Оба комбата, удивившись такой наглости, посмотрели на меня, а я продолжал гнуть своё:
— Я и так всё помню.
— Диктуй, — ехидно скомандовал Пушкарский.
В течение нескольких минут мне пришлось, как школяру, продекламировать всё, что необходимо знать командиру группы о своих подчинённых. Настроения комбатов поменялись на прямо противоположные, а я был тут же отпущен довольным Латаевым на своё теплое, но уже остывшее местечко.
В действительности ничего сверхъестественного в этом не было. В каждой группе было в среднем около десяти человек. Из них большую часть составляли те, кто прослужил более шести месяцев, и оставалось заучить только вновь прибывших — два или три человека, а сделать это достаточно несложно.
Учебный процесс шёл своим чередом. Политзанятия и теоретическая часть некоторых предметов в холодных казармах сменялись тактико-специальной подготовкой в поле и воздушно-десантной — на продуваемом всеми ветрами «старте». Строевую подготовку проводили сержанты, а командиры групп, изображая методический контроль, мёрзли вместе с подчинёнными на плацу.
В разгар холодов пришло время батальонных учений по теме «поиск». Командир батальона сформировал группы, в том числе и во главе с сержантами, и немало меня порадовал тем, что я был призван изображать противника.
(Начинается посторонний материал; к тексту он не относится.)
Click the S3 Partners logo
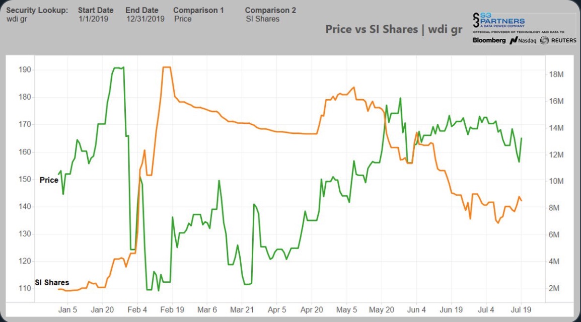581x322 pixels. click(x=498, y=21)
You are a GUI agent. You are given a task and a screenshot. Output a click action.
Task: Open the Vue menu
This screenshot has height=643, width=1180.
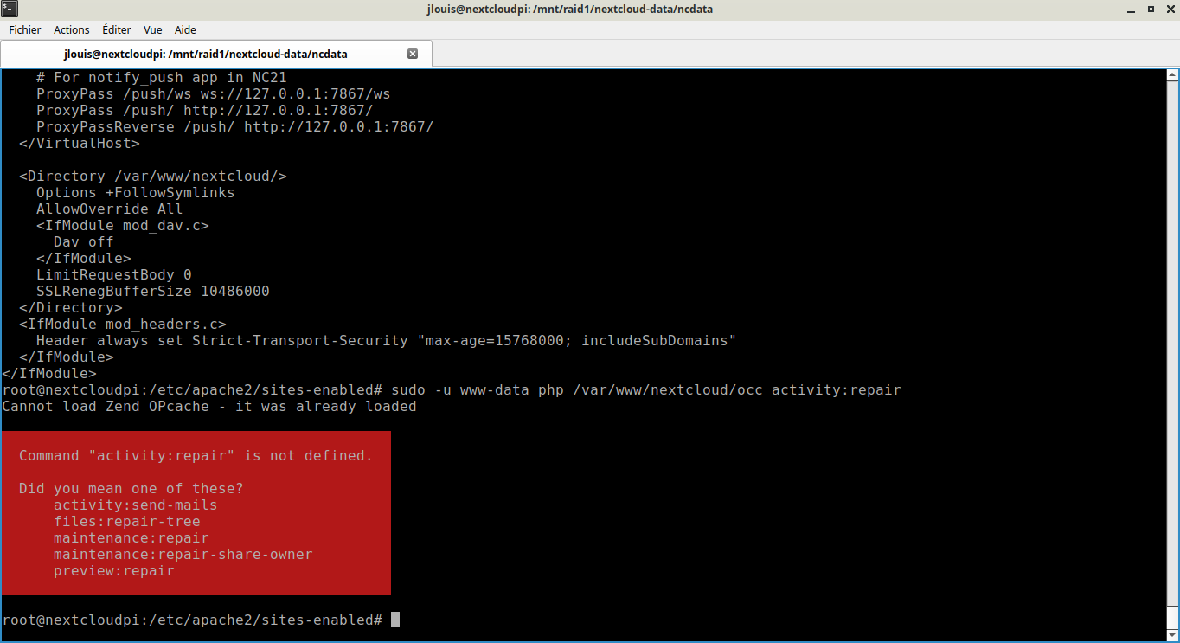click(x=152, y=29)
Мне выделили двух бойцов из числа «вечно больных», автомобиль ЗИЛ-131, палатку без печки, надувной макет американской ракеты «Першинг», и я первым отправился в суровую зимнюю ночь.
Не стараясь особо запутать следы, я всё-таки распорядился водителю выключить фары, как только мы свернули с большака на просёлочную дорогу. Через пару часов езды остановились в небольшом распадке и разбили бивуак. Надувать макет я не стал, ибо было лень возиться на морозе с грудой прорезиненной ткани. Даже если бы комбат нас и проверил, что вряд ли, то наверняка промолчал, так как отсутствие выставленной «ракеты» только осложняло работу групп, что в конечном итоге было на пользу.